*EXCERPT TO READ:*
#####

Global advertising spend is set to hit a new record high in each of the next three years, marking the “strongest sustained period of growth in 10 years”, according to a leading media-buying agency.

Zenith Optimedia said soaring use of smartphones and tablets is leading to increasing media consumption, while growing confidence in the world economy is encouraging brands to spend.

Ad growth is forecast to jump from 3.6 per cent this year to 5.3 per cent next year, with events such as the World Cup and US mid-term elections also lifting ad spend.

This is the second time that Zenith has upgraded its forecast for 2014, thanks in part to the growing strength of the UK economy.

The agency estimates the UK ad market, the world’s fifth largest behind America, Japan, China and Germany, to be worth $20.34bn (£12.45bn) in 2013, growing to $23.95bn by 2016.

Zenith, whose clients include Aviva, BBC Worldwide, Royal Bank of Scotland and O2, reckons global ad growth should rise even faster, at 5.8 per cent in both 2015 and 2016.

“Mobile is expanding overall media consumption,” said Zenith, a division of the French giant Publicis.

“This is the first time in the past 20 years that a new platform is expanding overall media consumption without cannibalising any of the other media platforms,” added the report, suggesting that mobile was complementary, whereas the rise of the internet had undermined traditional media.

Mobile advertising remains small, representing only 2.7 per cent of global ad spend, but it should almost triple to 7.7 per cent by 2016. Mobile is likely to overtake radio, posters and magazines to be the fourth-largest medium by 2016, behind the internet, TV and newspapers.

Advertising spend peaked in 2007, falling to a nadir in 2009 because of the financial crash. Spending has bounced back above pre-2007 levels, but that does not take into account inflation. Zenith believes it will take until 2016 for advertising to exceed 2007 levels on an inflation-adjusted basis.

Emerging markets will see slowing growth, after an explosive rise over the last 20 years.

#####

*TASKS:*
**a)** According to the ad-spend forecast, what is driving brands to spend more on advertising? Answer in one to three sentences.
**b)** In the ad-spend forecast, what share of global ad spend does mobile advertising currently represent?
None of these lines play any part in this.

(Collected data)
#####

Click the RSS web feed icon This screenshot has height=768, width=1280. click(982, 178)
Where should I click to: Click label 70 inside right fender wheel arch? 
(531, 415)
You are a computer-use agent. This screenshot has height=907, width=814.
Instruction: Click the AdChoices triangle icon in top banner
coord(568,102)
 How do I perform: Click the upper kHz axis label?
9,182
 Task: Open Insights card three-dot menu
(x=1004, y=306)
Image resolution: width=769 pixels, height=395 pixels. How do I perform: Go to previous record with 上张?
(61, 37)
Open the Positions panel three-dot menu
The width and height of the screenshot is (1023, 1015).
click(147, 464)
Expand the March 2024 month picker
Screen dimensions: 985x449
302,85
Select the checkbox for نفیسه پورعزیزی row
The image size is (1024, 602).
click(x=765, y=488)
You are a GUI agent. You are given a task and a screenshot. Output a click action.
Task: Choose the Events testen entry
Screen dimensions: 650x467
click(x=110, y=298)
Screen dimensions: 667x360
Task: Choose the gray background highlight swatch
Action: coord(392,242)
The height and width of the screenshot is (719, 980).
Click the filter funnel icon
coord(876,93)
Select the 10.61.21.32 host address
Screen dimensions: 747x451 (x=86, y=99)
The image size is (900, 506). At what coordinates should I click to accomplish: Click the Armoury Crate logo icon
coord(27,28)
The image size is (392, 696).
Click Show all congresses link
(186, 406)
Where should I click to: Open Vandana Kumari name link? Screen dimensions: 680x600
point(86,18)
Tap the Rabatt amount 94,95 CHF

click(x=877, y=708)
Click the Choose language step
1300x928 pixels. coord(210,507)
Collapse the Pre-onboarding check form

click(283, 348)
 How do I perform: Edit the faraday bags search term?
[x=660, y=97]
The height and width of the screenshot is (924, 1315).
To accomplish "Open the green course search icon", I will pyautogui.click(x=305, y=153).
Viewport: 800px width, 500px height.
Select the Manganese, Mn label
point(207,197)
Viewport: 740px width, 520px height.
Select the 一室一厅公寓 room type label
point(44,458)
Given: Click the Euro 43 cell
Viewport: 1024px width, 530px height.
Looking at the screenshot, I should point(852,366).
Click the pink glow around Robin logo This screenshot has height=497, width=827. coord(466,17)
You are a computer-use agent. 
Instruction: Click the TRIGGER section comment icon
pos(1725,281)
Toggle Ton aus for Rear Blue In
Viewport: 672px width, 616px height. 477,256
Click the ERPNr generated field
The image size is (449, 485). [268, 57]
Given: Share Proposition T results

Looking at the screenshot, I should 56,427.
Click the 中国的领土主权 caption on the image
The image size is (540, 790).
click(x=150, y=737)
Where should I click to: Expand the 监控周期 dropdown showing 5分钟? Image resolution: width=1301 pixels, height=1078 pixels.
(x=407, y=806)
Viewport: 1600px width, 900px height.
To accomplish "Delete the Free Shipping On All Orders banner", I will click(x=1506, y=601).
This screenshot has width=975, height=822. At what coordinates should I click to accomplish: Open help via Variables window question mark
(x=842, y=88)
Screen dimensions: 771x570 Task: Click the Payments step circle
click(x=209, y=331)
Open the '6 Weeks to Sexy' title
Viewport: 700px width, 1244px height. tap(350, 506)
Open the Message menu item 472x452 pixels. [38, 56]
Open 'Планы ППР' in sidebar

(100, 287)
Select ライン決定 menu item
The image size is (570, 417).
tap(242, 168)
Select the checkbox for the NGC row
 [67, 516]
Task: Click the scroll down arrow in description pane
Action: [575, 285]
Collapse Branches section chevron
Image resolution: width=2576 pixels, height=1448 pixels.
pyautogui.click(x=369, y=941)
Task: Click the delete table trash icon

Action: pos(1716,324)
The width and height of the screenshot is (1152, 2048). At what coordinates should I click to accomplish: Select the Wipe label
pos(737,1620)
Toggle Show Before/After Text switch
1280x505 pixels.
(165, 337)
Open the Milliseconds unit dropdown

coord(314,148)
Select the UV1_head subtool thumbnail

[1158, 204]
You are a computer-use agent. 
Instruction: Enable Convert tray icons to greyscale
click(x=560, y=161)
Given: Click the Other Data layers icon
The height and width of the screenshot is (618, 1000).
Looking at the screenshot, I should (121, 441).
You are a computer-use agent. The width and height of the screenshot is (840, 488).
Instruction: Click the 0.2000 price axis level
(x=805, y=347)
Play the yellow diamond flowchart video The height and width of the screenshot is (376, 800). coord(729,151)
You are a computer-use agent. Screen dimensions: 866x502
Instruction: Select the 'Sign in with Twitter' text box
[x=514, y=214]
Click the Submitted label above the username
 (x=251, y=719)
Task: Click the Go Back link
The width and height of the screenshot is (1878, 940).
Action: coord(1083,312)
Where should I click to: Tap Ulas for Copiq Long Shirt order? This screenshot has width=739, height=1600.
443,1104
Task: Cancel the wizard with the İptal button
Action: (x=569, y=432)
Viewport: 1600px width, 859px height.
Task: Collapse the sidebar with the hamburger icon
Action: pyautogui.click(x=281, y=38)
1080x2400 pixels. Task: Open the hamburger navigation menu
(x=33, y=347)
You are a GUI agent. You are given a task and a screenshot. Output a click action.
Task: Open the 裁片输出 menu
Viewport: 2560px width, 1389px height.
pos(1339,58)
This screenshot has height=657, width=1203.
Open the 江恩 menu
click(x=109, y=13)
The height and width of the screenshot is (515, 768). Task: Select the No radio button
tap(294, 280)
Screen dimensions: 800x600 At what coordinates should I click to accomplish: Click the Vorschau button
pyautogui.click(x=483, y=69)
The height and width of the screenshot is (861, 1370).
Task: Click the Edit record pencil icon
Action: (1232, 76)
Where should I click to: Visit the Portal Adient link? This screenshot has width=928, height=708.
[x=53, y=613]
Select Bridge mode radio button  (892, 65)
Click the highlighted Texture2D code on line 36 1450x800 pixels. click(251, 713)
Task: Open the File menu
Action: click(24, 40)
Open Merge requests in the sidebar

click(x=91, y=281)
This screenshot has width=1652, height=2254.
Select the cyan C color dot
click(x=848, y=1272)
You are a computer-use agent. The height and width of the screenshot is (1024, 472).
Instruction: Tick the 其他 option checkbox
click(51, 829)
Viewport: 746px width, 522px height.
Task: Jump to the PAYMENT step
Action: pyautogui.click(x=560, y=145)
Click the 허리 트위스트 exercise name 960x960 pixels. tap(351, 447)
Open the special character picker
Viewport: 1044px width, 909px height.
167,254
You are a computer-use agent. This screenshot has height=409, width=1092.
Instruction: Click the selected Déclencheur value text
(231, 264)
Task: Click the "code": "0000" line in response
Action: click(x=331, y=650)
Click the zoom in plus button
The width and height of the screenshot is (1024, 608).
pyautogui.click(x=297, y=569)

#####

*SOLUTIONS TO THE EXERCISE:*
**a)** Soaring use of smartphones and tablets is increasing media consumption, and growing confidence in the world economy is encouraging brands to spend. Events such as the World Cup and the US midterm elections are also lifting ad spend.

**b)** Mobile advertising represents only 2.7 percent of global ad spend.